The monthly Copper MMI® registered a value of 85 in November, on par with October’s value.
Copper is the worst performer among the industrial metals this year. Since the start of the year, we’ve kept saying that there is no reason to go long on copper. This month, copper is near its lowest levels in 4 years. Some would argue that copper is near a support zone, but supports are there to be broken. Furthermore, we don’t see strong trading volume supporting prices during these past few weeks and this means that selling might again overcome the buying pressure, causing prices to fall more.
Fundamentals don’t seem to differ from the price action. The copper market seems to be shifting into a supply surplus, or at least there is not a significant deficit foreseen. LME inventories remain at their lowest levels, but we shouldn’t pay attention to this since inventories have been falling with prices since their peak in mid-2013.
Moreover, a rising dollar keeps putting pressure on commodities. These, like copper, are holding at their lowest levels in 4 years. Since copper lacks strong fundamentals, we wouldn’t expect copper to make significant moves upward while commodity prices remain low.
What This Means For Metal Buyers
Copper prices remain in a downtrend. Taking long-term positions in a falling market is rarely a good idea. Some might argue that prices will stabilize at this level, but prices could certainly fall further as they’ve been doing since 2011. At this point, following the trend down is the best approach to take.

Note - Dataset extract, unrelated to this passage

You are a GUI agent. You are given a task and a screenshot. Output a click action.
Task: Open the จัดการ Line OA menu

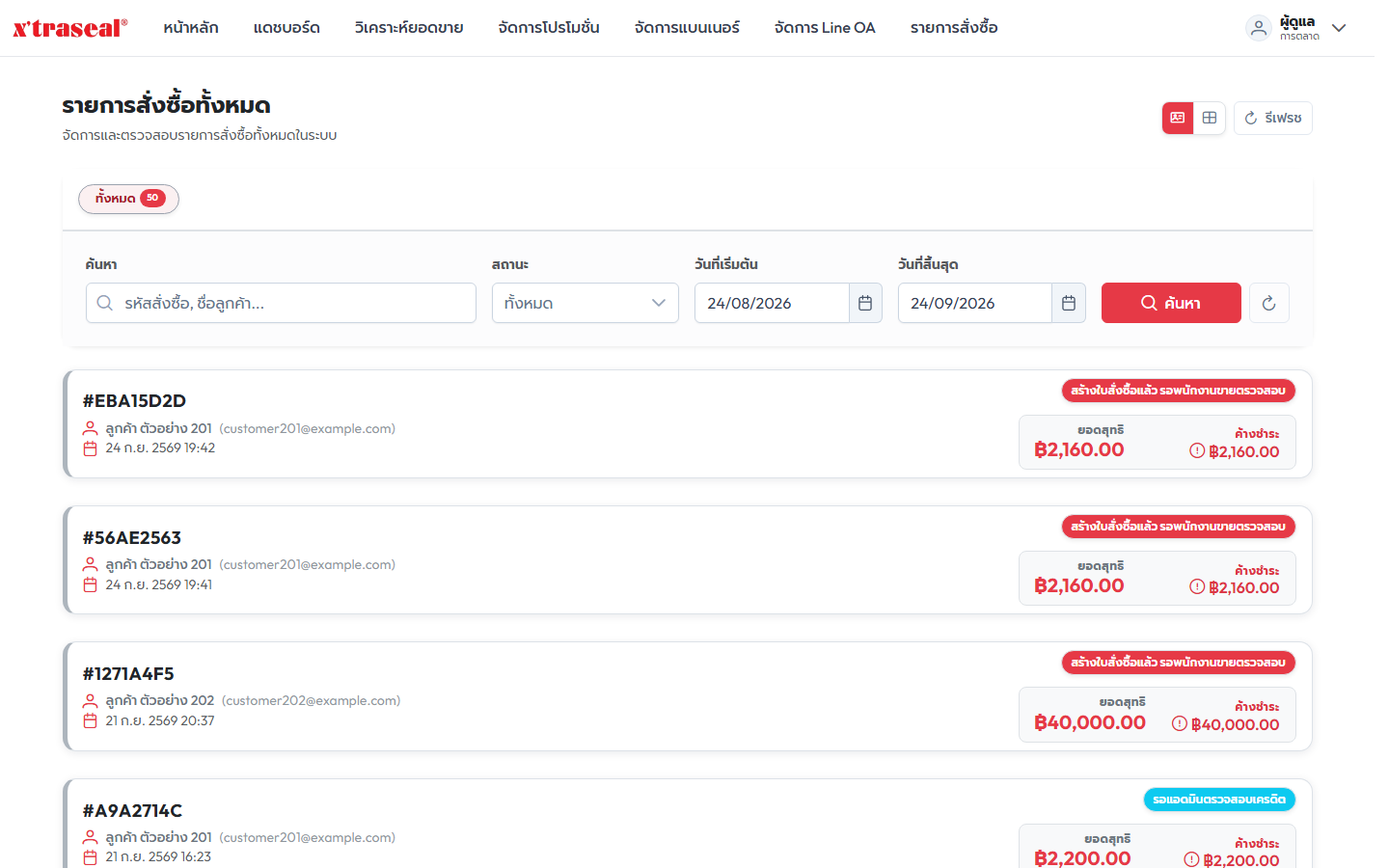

This Month’s Complete Prices
The price of US copper producer grade 110 grew 1.6% to finish at $3.77 per pound. The price of US copper producer grade 102 saw its value rise 1.5% to $3.96 per pound. Finishing at $6,835 per metric ton the primary copper cash price saw a 1.5% shift lower on the LME for the month. The copper 3-month price rose 1.2% on the LME to settle at $6,765 per metric ton. After a 0.9% increase, the cash price of primary Japanese copper finished the month at $7,173 per metric ton.
The cash price of Chinese copper ended the month at $8,024 per metric ton, down from $8,024.
At a price of $9.02 per kilogram, Korean copper strip did not budge the entire month. The price of Chinese copper wire held steady around $8,205 per metric ton last month. Prices for Chinese bright copper scrap remained constant this past month, holding at around $7,213 per metric ton.
The Copper MMI® collects and weights 12 global copper metal price points to provide a unique view into copper price trends over a 30-day period. For more information on the Copper MMI®, how it’s calculated or how your company can use the index, please drop us a note at: info (at) agmetalminer (dot) com.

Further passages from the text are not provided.